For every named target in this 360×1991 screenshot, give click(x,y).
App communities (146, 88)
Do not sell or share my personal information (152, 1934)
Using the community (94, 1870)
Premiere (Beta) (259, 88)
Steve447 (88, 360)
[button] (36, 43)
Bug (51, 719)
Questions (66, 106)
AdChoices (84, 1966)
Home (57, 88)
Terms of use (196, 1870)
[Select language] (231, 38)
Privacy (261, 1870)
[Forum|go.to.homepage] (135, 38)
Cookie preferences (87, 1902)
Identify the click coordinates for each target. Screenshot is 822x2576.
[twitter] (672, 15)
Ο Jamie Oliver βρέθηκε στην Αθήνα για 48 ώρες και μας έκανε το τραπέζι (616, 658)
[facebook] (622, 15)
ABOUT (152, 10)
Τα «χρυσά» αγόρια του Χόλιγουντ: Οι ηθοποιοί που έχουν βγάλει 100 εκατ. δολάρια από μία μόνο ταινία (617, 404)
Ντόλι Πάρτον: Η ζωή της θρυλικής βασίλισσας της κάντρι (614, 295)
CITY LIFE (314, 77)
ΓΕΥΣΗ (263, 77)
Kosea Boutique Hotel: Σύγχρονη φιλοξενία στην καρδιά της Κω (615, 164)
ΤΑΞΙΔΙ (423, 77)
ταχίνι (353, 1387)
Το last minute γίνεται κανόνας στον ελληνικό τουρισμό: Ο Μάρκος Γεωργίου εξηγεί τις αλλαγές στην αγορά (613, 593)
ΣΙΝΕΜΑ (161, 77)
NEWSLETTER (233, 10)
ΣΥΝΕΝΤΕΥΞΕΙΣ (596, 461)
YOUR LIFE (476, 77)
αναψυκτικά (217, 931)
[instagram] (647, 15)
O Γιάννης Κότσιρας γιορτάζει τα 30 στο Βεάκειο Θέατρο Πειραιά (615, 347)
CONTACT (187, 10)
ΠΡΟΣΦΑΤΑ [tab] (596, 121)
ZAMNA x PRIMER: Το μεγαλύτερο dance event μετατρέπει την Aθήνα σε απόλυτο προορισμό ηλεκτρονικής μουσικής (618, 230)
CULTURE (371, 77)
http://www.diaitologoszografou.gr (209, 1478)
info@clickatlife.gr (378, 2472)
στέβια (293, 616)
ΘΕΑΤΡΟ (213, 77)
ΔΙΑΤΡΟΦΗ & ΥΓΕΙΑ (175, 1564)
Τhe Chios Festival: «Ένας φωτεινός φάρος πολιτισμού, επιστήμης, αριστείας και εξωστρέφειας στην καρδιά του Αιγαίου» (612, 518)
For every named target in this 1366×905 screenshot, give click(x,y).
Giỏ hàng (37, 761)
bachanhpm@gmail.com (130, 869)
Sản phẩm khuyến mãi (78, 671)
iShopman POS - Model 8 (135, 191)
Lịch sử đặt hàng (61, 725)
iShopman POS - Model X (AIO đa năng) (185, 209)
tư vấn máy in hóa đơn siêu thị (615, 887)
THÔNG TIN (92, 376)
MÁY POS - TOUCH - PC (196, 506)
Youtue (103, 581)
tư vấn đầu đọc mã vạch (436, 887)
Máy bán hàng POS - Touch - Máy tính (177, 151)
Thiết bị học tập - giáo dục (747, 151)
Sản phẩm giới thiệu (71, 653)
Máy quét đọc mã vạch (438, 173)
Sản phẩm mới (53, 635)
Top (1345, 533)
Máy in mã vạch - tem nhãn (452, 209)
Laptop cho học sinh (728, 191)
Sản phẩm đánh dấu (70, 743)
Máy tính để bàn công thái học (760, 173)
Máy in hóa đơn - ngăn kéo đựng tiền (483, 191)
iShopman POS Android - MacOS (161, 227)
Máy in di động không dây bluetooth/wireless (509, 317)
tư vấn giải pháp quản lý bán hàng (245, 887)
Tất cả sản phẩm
——
WORK INSTRUCTIONS =>
Which lines above contain the word "tính"? Copy each one.

SOLUTION FOR THIS EXERCISE =>
Máy bán hàng POS - Touch - Máy tính (177, 151)
Máy tính để bàn công thái học (760, 173)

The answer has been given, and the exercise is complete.